▶ AUFGABEN:
[1] Nenne alle europäischen Nationalmannschaften, die laut dem Auszug in Brasilien einen unerwartet schwachen Start hingelegt haben.
[2] Gegen welche Mannschaft spielt Ecuador laut dem Auszug am Mittwoch?

▶ AUSZUG:
________________

Chancen, es ihnen gleich zu tun und in die K.o.-Phase nachzurücken - und zwar auf Kosten Italiens -, hat auch Uruguay. Zumindest war das, was die Südamerikaner in der Partie gegen England zeigten, um einiges vielversprechender als die peinliche 0:1-Niederlage der Azzurri gegen den gar nicht mehr so kleinen Fußball-Zwerg Costa Rica. Auch den USA genügt für den Verbleib im Turnier ein Remis gegen Deutschland - wobei diese Partie durch die beiden Trainer, Jürgen Klinsmann und dessen ehemaligen Assistenten Joachim Löw besondere Brisanz hat. Einzig Ecuador hilft am Mittwoch gegen Frankreich nur ein Wunder.
Und die Europäer? Die sind derzeit eher am Ende der Gruppentabellen zu finden. Neben großen Kalibern wie Spanien, Portugal, England und Ex-Europameister Griechenland haben auch WM-Neuling Bosnien-Herzegowina und der WM-Gastgeber für 2018, Russland, in Brasilien einen unerwartet schwachen Start hingelegt. Womit eigentlich für die K.o.-Phase nur vier europäische Nationen relativ fix übrig bleiben: Neben den bereits qualifizierten Niederländern und Belgiern sind dies die Franzosen und Deutschen. Um ihr Leiberl kämpfen müssen hingegen noch Italien und die Schweiz.

________________

▶ DATENAUSZUG:
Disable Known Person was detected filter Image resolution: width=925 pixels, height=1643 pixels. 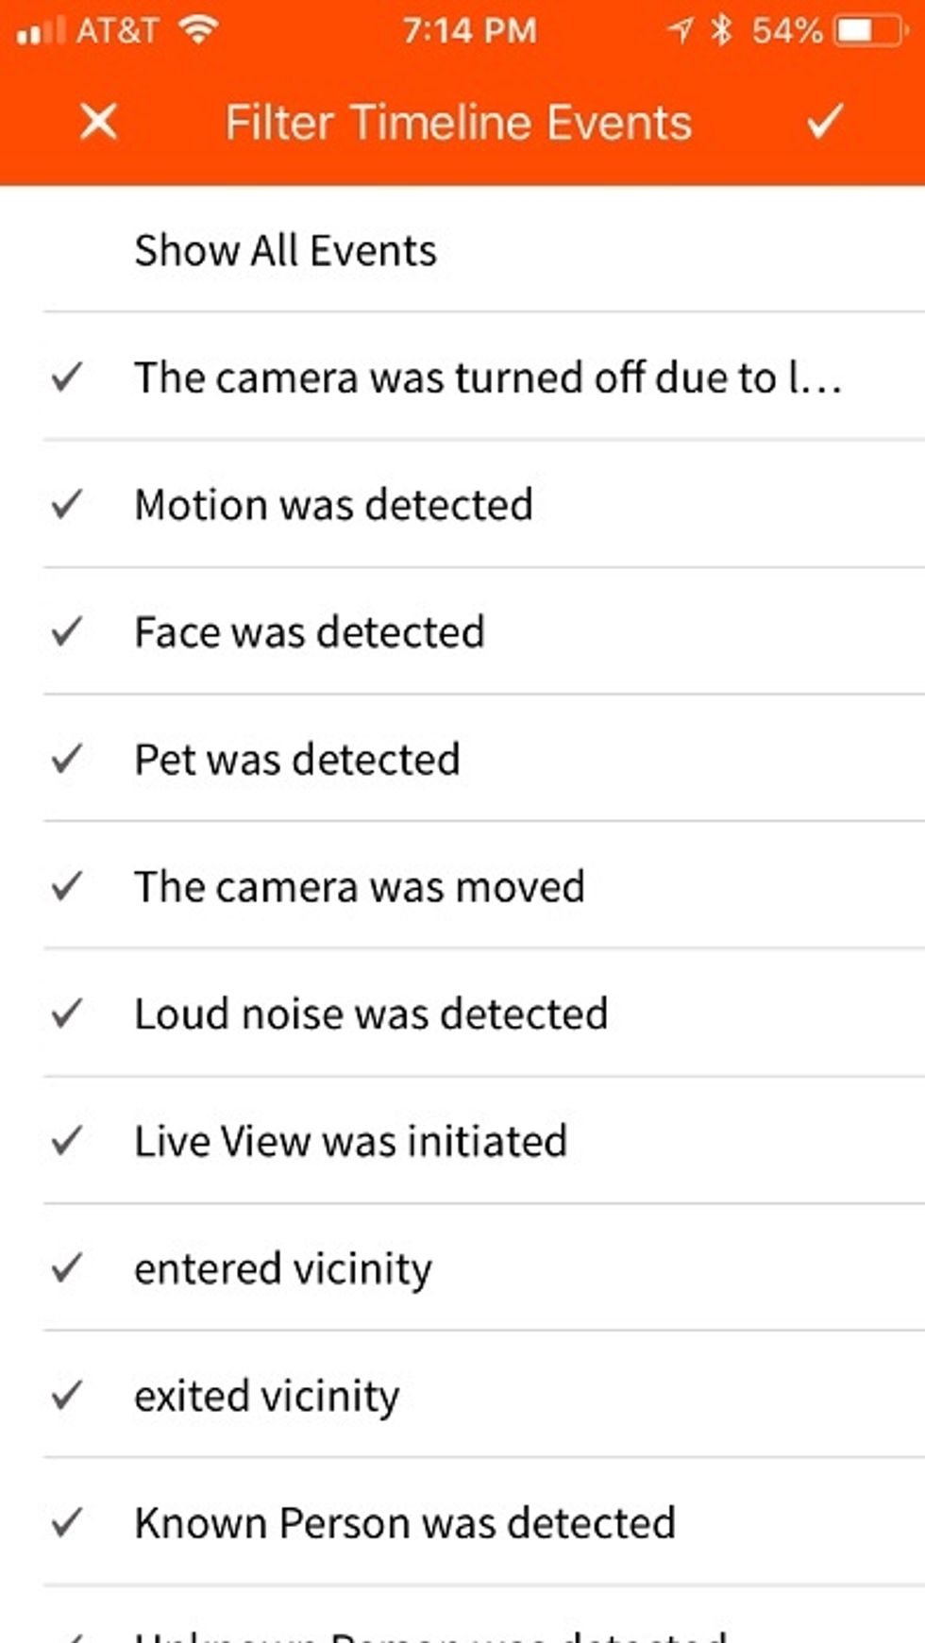pos(67,1523)
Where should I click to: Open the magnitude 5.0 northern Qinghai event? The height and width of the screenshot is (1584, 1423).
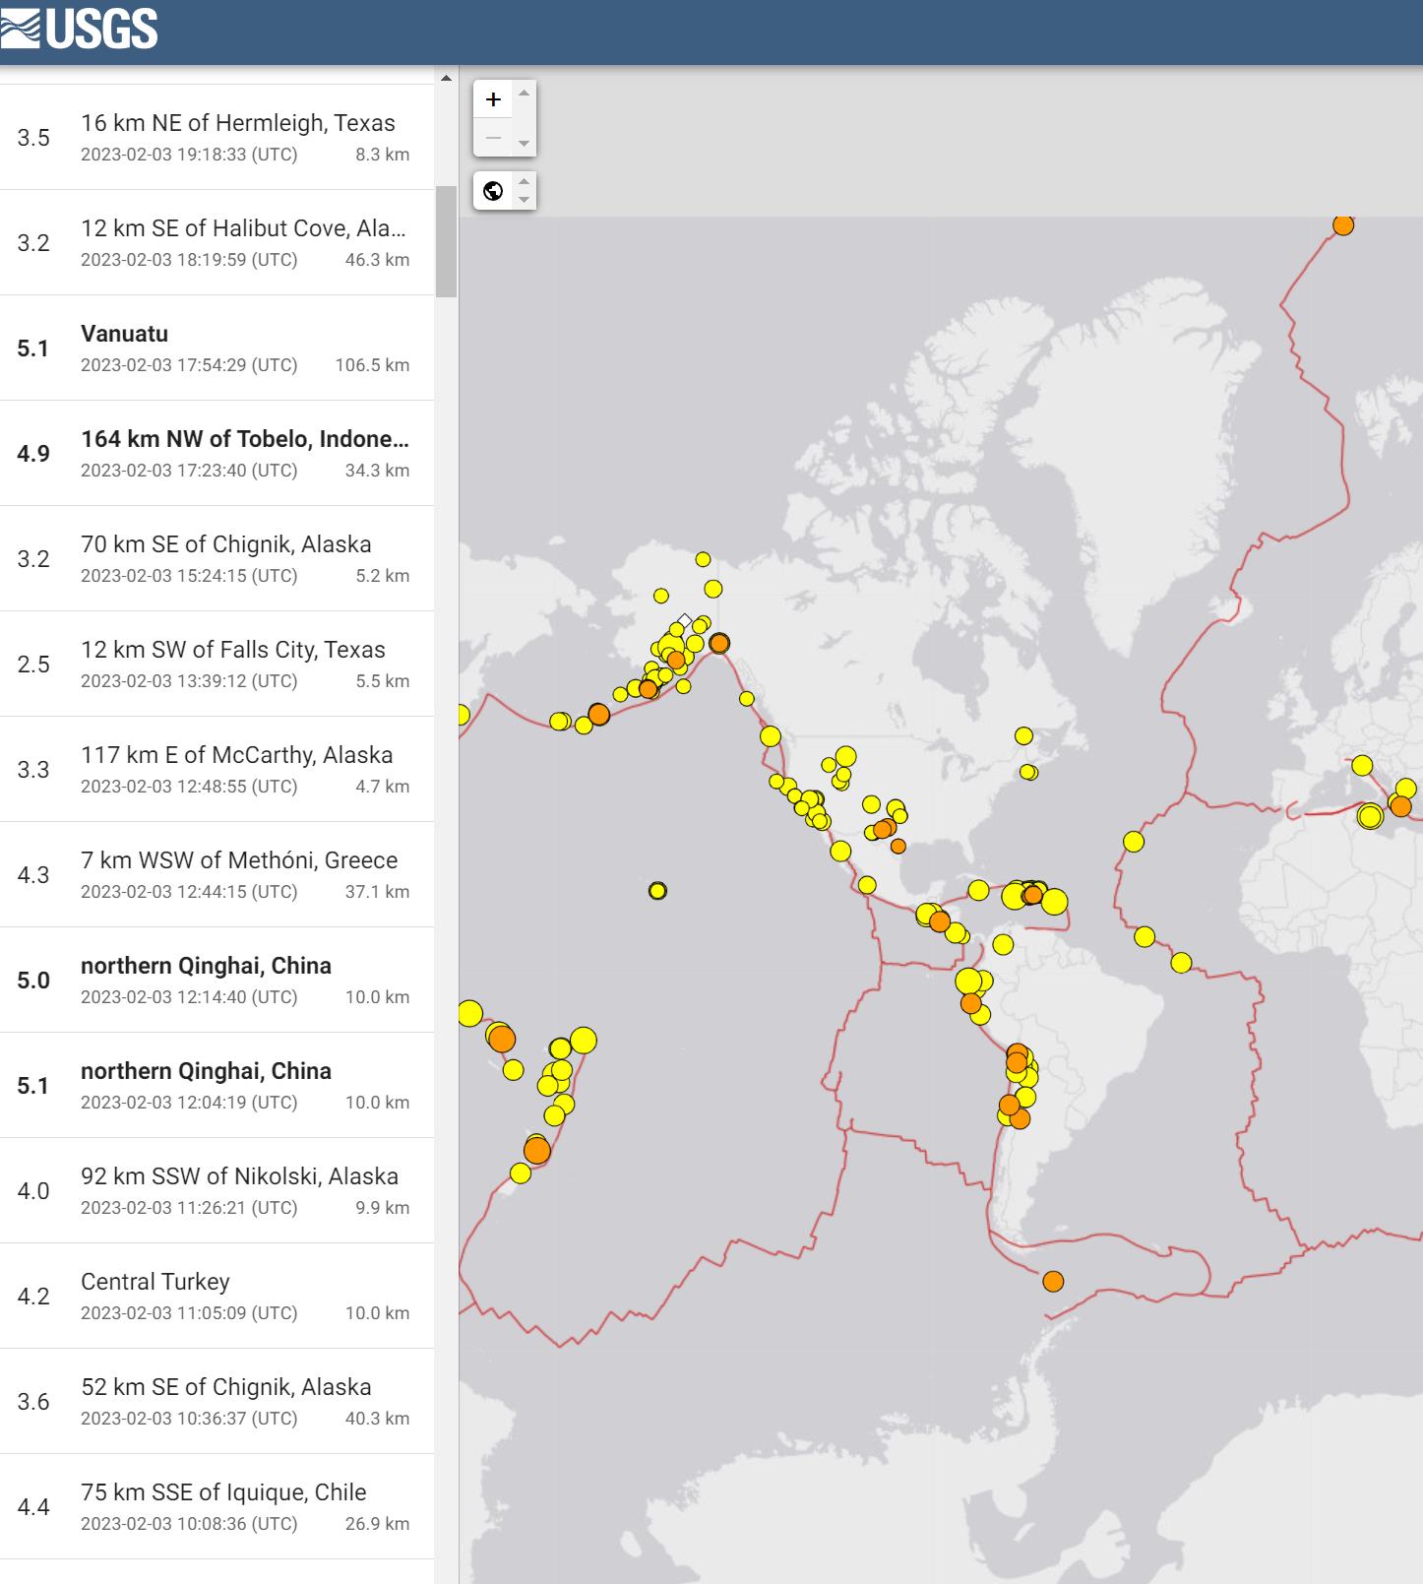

________________

▶ VOLLSTÄNDIGE LÖSUNGEN:
[1] Spanien, Portugal, England, Griechenland, Bosnien-Herzegowina, Russland

[2] Gegen Frankreich.